5
Перед рассветом пошел дождь. Поливал не шибко, но монотонно, уныло. Из-за таких вот дождей все, кто селится на острове Британия, вскоре становятся занудами, даже неунывающие латиноамериканцы. Впрочем, они пока сюда не добрались к великой радости обеих сторон. Викинги, как и положено отважным воинам, готовы были погибнуть в бою, но мокнуть под дождем не собирались. Они попрятались кто под тентами на драккарах, кто под деревьями на берегу, не желая штурмовать Люнденвик. Рерик Священник тоже был отважным воином, поэтому никого не принуждал, отсиживался на своем корабле.

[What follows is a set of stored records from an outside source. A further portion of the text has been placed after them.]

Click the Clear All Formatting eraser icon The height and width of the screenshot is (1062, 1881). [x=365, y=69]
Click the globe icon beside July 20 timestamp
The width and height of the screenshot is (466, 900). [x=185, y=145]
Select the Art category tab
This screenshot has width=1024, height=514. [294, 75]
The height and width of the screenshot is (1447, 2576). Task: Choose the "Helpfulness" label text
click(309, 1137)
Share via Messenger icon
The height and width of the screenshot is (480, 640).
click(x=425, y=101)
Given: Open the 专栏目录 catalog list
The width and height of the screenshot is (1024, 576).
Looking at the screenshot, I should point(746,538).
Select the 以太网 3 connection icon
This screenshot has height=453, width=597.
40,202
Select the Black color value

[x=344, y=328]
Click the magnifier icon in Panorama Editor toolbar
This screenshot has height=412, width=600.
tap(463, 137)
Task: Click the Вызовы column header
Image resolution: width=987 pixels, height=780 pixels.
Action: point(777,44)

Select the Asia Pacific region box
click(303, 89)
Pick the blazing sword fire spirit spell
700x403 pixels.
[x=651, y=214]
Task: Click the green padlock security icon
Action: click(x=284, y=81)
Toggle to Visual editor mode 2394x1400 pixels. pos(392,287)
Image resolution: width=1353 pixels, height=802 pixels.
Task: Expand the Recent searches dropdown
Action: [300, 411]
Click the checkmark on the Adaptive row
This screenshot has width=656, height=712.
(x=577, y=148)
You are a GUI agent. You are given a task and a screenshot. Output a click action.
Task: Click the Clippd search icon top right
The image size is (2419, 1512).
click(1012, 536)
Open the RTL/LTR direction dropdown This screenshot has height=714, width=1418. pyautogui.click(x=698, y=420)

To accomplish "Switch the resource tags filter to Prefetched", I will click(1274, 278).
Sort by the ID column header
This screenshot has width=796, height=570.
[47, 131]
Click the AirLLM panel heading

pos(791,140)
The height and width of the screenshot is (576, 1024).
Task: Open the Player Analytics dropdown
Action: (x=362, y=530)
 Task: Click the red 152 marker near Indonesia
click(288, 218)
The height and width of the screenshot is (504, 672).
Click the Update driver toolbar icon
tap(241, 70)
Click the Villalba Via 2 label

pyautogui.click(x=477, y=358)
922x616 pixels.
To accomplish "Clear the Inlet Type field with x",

Я устроился на берегу реки под высокой елью, на нижние ветки которой наложил наломанных выше, соорудив что-то вроде навеса, почти не пропускавшего капли. Был отлив, и мимо меня быстро текла мутная вода, словно бы расстреливаемая дождем. Мои мысли были такими же мутными и расстрельными. За время скитания по эпохам пришел к печальному выводу, что хорошо устроиться в любую эпоху может только отважный отморозок или беспринципный подонок. Сколачиваешь банду и начинаешь нагибать тех, кто слабее, трусливее, а непокорных убивать. Чем выше будет гора трупов, на которую взгромоздишься, тем чаще и красивее будут воспевать тебя. Людей, которые знают, кто такой Александр Македонский, всегда будет больше, чем тех, кто знает, кто такой Аристотель, а если и знают, то только, как учителя прославленного захватчика.
Дождь прекратился незаметно. В воздухе еще висела морось, но на речной воде, замедлившейся к тому времени из-за начавшегося прилива, уже не было отметин от капель. Викинги сразу зашевелились, повыползали из укрытий. Металлические шлемы и короткие, иногда безрукавные кольчуги были примерно у трети, у старых воинов. Молодежь защищалась кожаными шапками, набитыми овечьей шерстью, и кожаными или сшитыми из нескольких слоев шерстяными куртками. У одного видел доспех из пилема – кельтской льняной ткани, вымоченной в каким-то секретном растворе, благодаря чему ее трудно было перерубить и прожечь. Впрочем, от топора или молота она защищала так же плохо, как обычная. Когда впервые увидел пилем, служа в армии Юлия Гая Цезаря, подумал, что сгодится разве что для костюма пожарника, но, к сожалению, такой профессии ни тогда, ни сейчас нет. Ткань была не старая, значит, древнее знание еще жило.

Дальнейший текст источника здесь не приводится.